*Exercise prompt*
Pull every line from the records that has the word "will" in it.

[Collection entries]
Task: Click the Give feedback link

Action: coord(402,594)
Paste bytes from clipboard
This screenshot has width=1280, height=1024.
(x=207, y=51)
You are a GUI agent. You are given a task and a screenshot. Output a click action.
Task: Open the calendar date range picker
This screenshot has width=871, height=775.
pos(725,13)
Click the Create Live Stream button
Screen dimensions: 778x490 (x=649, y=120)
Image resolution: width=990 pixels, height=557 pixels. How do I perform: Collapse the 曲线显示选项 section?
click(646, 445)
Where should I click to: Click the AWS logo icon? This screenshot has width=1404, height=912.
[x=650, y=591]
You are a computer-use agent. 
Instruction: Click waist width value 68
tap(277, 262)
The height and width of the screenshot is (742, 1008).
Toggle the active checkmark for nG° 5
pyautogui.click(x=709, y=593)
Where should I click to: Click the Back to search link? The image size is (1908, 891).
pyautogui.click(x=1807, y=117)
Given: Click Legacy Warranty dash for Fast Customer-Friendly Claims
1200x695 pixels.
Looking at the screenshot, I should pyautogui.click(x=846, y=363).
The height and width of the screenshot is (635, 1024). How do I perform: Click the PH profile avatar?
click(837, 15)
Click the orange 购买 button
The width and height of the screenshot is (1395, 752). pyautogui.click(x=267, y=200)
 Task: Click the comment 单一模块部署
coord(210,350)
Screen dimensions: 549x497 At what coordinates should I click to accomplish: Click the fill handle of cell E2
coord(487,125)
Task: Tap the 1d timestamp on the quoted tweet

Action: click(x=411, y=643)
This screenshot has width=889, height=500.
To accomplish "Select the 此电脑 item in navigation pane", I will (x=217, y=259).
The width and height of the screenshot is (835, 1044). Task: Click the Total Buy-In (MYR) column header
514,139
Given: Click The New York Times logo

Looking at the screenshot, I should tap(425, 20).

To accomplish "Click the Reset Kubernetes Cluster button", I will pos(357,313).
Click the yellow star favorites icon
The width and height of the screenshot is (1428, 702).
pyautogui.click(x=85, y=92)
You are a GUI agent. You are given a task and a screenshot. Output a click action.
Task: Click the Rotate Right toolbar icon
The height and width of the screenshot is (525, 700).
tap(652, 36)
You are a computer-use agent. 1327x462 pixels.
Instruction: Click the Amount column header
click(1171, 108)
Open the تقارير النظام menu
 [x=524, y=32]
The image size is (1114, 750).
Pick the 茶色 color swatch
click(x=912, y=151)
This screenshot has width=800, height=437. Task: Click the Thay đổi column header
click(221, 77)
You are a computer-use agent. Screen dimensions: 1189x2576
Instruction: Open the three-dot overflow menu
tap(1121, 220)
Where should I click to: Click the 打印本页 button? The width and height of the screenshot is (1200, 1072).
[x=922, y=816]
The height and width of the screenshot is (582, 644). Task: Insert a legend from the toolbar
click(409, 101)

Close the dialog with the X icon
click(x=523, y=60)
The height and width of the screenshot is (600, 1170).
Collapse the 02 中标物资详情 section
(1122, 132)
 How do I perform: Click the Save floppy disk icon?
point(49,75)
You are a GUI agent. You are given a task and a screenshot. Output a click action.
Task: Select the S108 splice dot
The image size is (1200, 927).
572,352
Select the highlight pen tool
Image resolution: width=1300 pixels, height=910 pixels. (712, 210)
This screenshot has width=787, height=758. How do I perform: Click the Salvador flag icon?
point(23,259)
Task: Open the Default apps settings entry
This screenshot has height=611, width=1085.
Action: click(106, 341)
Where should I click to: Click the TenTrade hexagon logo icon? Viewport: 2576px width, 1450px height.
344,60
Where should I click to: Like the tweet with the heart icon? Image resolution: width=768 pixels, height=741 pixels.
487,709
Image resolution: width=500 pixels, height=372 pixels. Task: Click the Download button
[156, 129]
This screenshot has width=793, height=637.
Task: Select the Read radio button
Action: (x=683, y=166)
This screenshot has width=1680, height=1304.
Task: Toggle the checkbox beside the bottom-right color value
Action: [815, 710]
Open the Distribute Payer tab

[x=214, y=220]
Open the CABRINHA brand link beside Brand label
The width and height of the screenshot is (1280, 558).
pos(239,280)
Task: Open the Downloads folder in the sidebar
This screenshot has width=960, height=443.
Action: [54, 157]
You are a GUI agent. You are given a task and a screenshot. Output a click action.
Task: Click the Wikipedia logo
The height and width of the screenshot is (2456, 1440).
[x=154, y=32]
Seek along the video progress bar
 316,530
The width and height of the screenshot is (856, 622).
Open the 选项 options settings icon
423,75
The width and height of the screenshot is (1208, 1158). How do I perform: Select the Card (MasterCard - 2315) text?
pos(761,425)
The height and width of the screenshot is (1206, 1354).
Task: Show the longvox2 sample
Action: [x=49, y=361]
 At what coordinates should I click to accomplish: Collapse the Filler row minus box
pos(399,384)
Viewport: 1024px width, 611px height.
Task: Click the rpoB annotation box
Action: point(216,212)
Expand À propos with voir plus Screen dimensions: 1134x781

*Your solution*
To accomplish "Select the 此电脑 item in navigation pane", I will (x=217, y=259).
To accomplish "Click the Reset Kubernetes Cluster button", I will pos(357,313).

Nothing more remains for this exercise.